Michel Perdrial . Textes en revues
Michel Perdrial



Loïc Boyer
On trouvera ici de mes textes courts publiés depuis mil neuf cent quatre-vingt-quinze dans des revues littéraires en France (Supérieur Inconnu, Supplément d’Ame, Nouvelle Donne, Le Bord de l’Eau, Pris de Peur, l’Art du Bref, Sol’Air, Gros Textes, Salmigondis, Verso, Décharge, Bulle, Filigranes, Diérèse, Martobre, Comme ça et Autrement, (Cahier d’) Ecritures, La Nef des Fous), en Belgique (Traversées, Ecrits Vains, L’Arbre à Plumes, Inédit Nouveau, Bleu d’Encre), au Canada (Les Saisons Littéraires) et en Italie (Les Cahiers du Ru).

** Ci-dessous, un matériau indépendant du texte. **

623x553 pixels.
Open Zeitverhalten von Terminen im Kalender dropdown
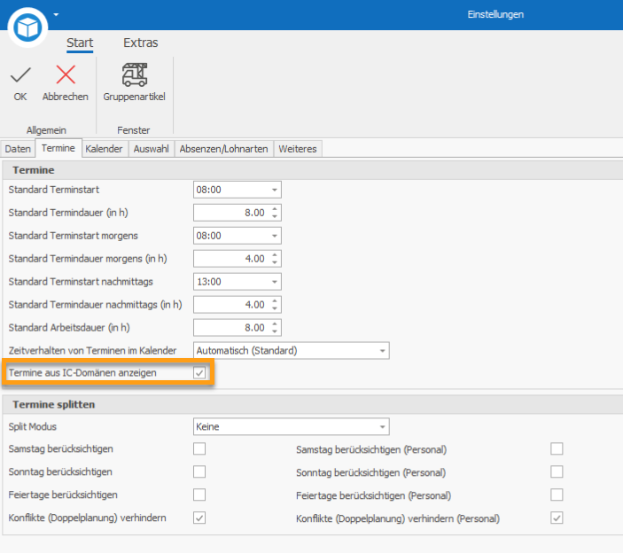pos(382,351)
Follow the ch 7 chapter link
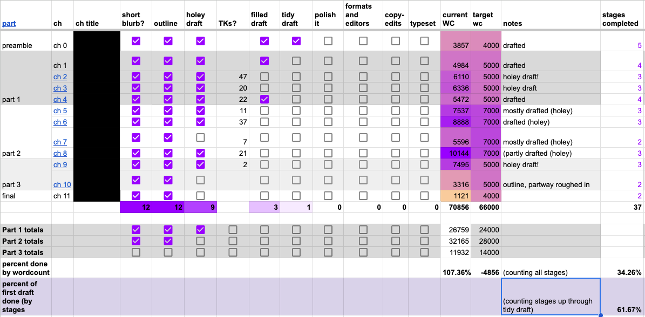This screenshot has width=645, height=317. [60, 142]
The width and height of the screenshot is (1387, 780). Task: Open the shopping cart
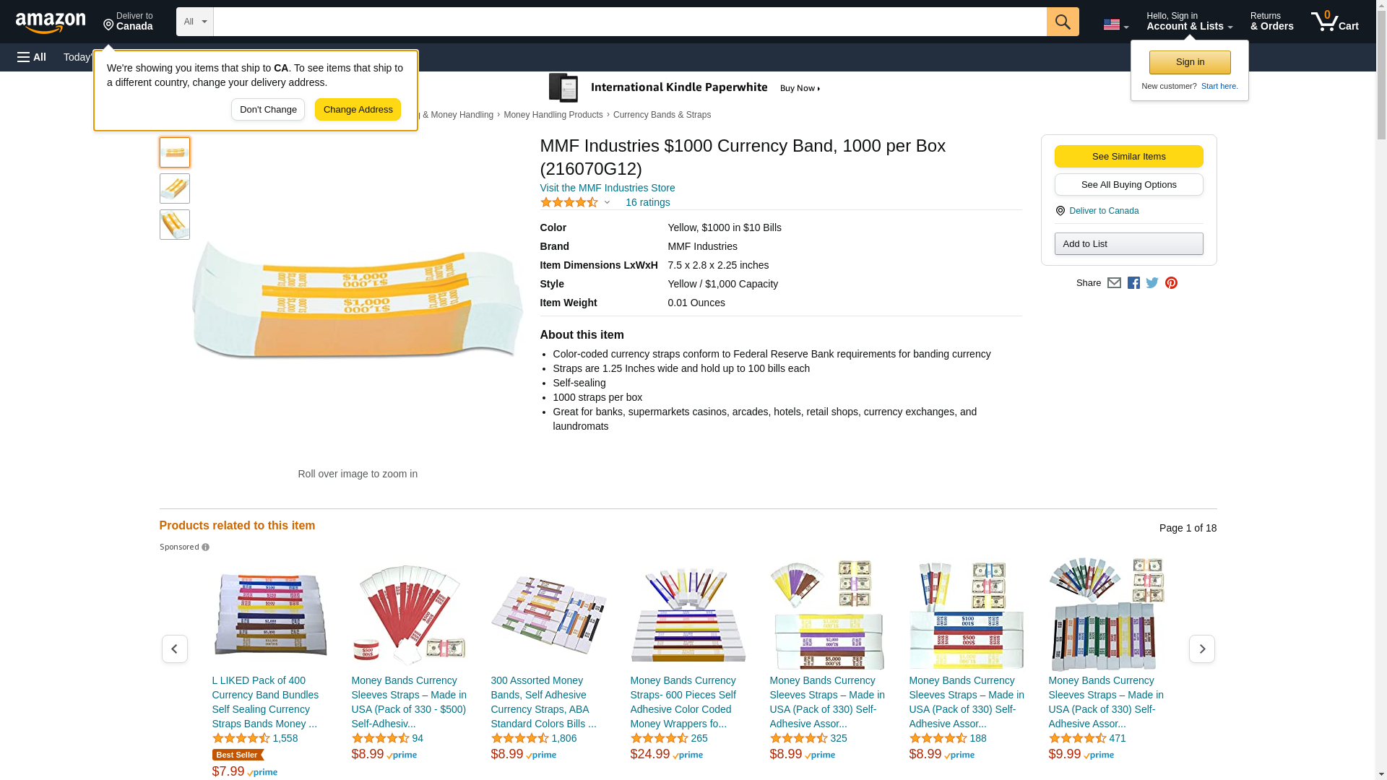1334,22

Les courageuses Editions du Chardon ont publié en mil neuf cent quatre-vingt-dix-neuf Erotica, un recueil de vingt-huit de ces textes, illustré par Isabelle Pio et Antoine Lopez et préfacé par Sarane Alexandrian, toujours disponible auprès de moi.

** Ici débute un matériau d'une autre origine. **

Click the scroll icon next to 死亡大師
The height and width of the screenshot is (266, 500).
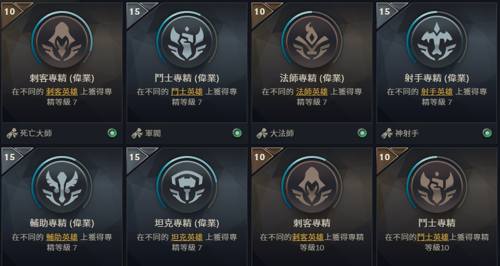pyautogui.click(x=12, y=133)
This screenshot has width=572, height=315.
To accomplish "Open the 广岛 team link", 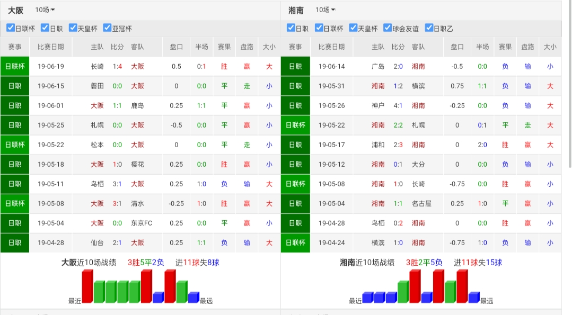I will click(378, 66).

Je suis également l’auteur d’une pièce de théâtre et de plusieurs romans ou récits à ce jour inédits.

Depuis le onze novembre deux mille six, je publie mon Journal via Internet, un temps sous-titré Persiflages, moquages et autres énervages mâtinés de complimentages et de contentages. Sa première partie est lisible chez Eklablog, la deuxième chez L’Imprimante.

Je vis au centre de Rouen dans un ancien monastère où autrefois les Sœurs de la Miséricorde se vouaient à l’éducation des jeunes filles.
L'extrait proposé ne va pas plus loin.